Pour la Chine, l'impact net estimé sur les emplois agricoles est négatif et poursuit une tendance déjà bien ancrée, largement compensée par de fortes augmentations dans les secteurs de la construction et des services. Comme pour le Royaume-Uni, les soins de santé constitueront l'un des domaines présentant un potentiel considérable de gains nets en termes d'emploi, compte tenu du vieillissement rapide de la population chinoise.

Effet net estimé de l'IA sur les emplois par secteur d'activité en Chine (millions et %)
Effet net estimé de l'IA sur les emplois par secteur d'activité en Chine (millions et %)
Image : PwC

Résultat à première vue surprenant, l'impact sur l'emploi dans le secteur industriel chinois devrait être globalement neutre. Cela reflète le fait que parallèlement à l’augmentation considérable des possibilités d’automatisation du secteur manufacturier chinois dues aux hausses salariales, nous estimons également que la Chine prendra les devants dans la fabrication de produits améliorés par l’IA (robots, véhicules sans conducteur, drones, etc.) qui ressortiront de cette Quatrième révolution industrielle.

Plus généralement, l'énorme coup de pouce apporté par l'IA et les technologies connexes à l'économie chinoise, qui pourrait représenter plus de 20 % du PIB d'ici 2030, permettra d'accroître les revenus réels dans l'ensemble de l'économie. Cela créera une nouvelle demande de biens et de services qui nécessiteront des ouvriers humains supplémentaires pour les produire, en particulier dans des domaines plus difficiles à automatiser.

Pas de place pour l’autosatisfaction - le défi du gouvernement et des entreprises

Même si nos estimations suggèrent qu’il ne faut pas craindre un chômage technologique de masse, l’autosatisfaction n’a pas non plus sa place. Comme ce fut le cas pour les révolutions industrielles passées, cette dernière aura des répercussions considérables à la fois sur les marchés du travail et les modèles commerciaux existants.

En Chine, nous pourrions voir environ 200 millions d'emplois déplacés au cours des deux prochaines décennies, ce qui obligera les travailleurs à intégrer des secteurs industriels et des entreprises où seront créés de nouveaux emplois. La Chine a bien sûr connu des mouvements encore plus importants lorsque, à partir des années 1980, les ouvriers ont commencé à quitter les fermes pour la ville, mais le processus ne sera pas facile pour autant. Compte tenu du vieillissement de la population chinoise, une augmentation de l'immigration pourrait être nécessaire pour répondre à la demande en travailleurs supplémentaires.
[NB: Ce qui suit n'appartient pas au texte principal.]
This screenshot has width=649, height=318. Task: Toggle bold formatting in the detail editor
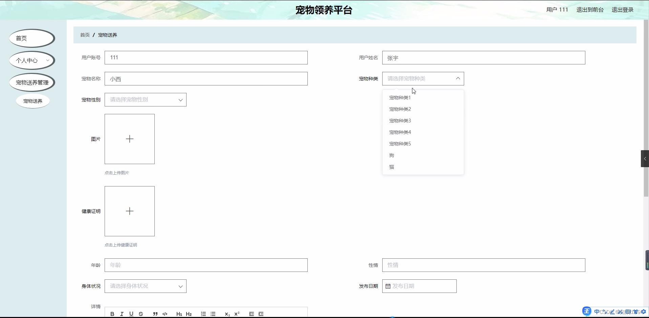(112, 314)
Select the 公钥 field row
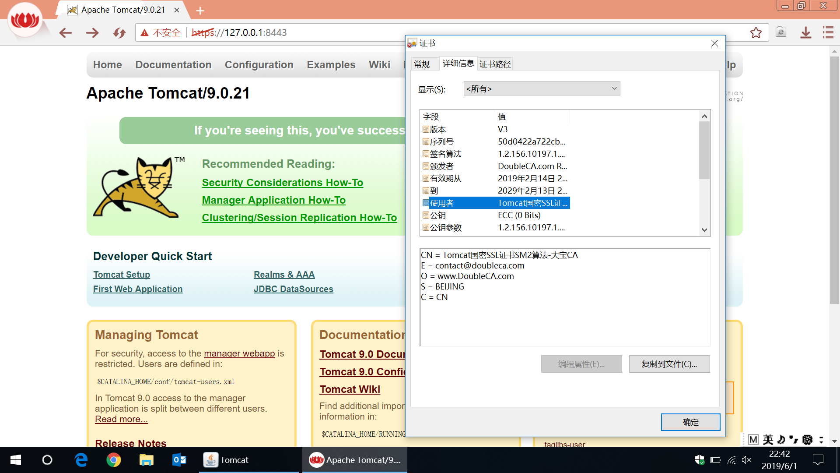This screenshot has height=473, width=840. (438, 215)

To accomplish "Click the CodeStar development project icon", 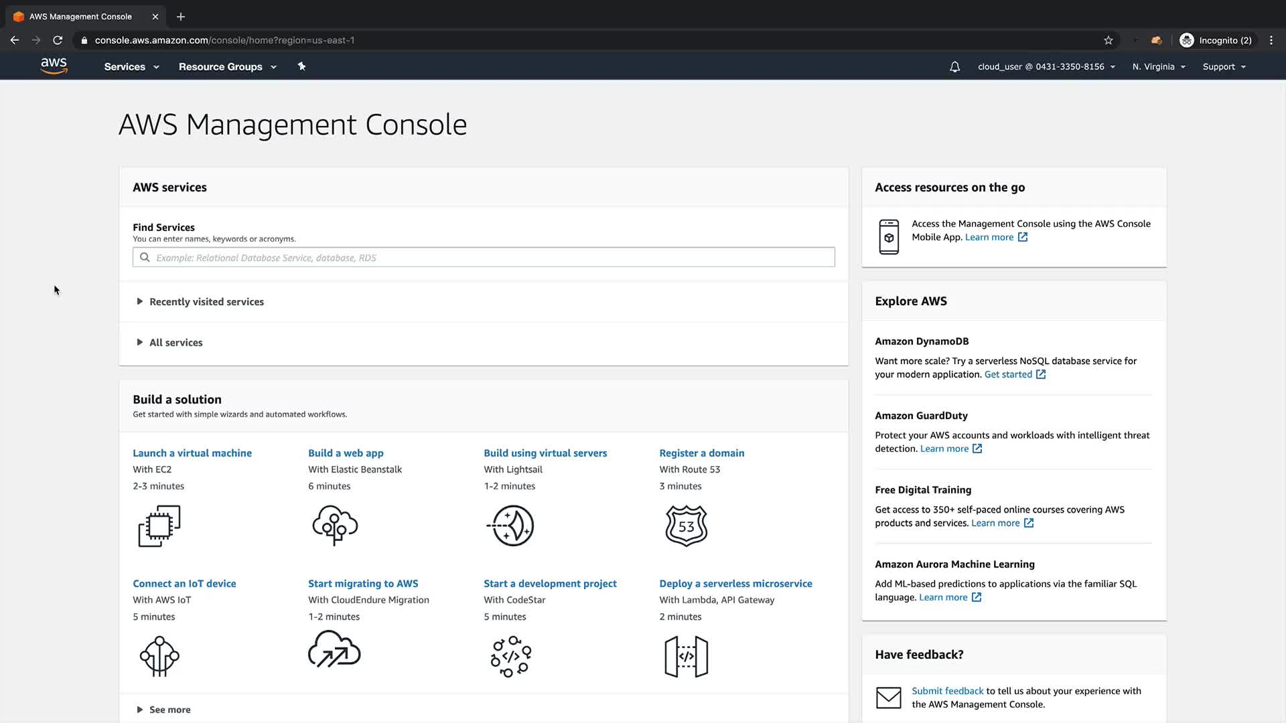I will click(x=510, y=657).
Il revient au gouvernement tout comme aux entreprises de maximiser les avantages de l'IA et des technologies connexes tout en minimisant les coûts. Cette dernière partie nécessitera des investissements accrus dans la reconversion des travailleurs dans de nouvelles carrières, le renforcement de leurs compétences numériques mais aussi l’évolution du système éducatif, qui devra se baser sur des compétences humaines plus difficiles à automatiser, telles que la créativité, la coopération, la communication personnelle et les compétences managériales et entrepreneuriales. Les entreprises doivent également inculquer à leurs employés une culture d'apprentissage tout au long de leur vie.

Pour le gouvernement, l'IA stimulera la croissance économique et, par conséquent, les recettes fiscales. Cela devrait permettre de renforcer les filets de sécurité sociale, y compris les systèmes de santé et de protection sociale, pour ceux qui éprouvent des difficultés à s’adapter aux nouvelles technologies. De telles mesures seront d'une grande importance si les énormes avantages potentiels de l'IA et des technologies connexes se diffusent le plus largement possible dans la société.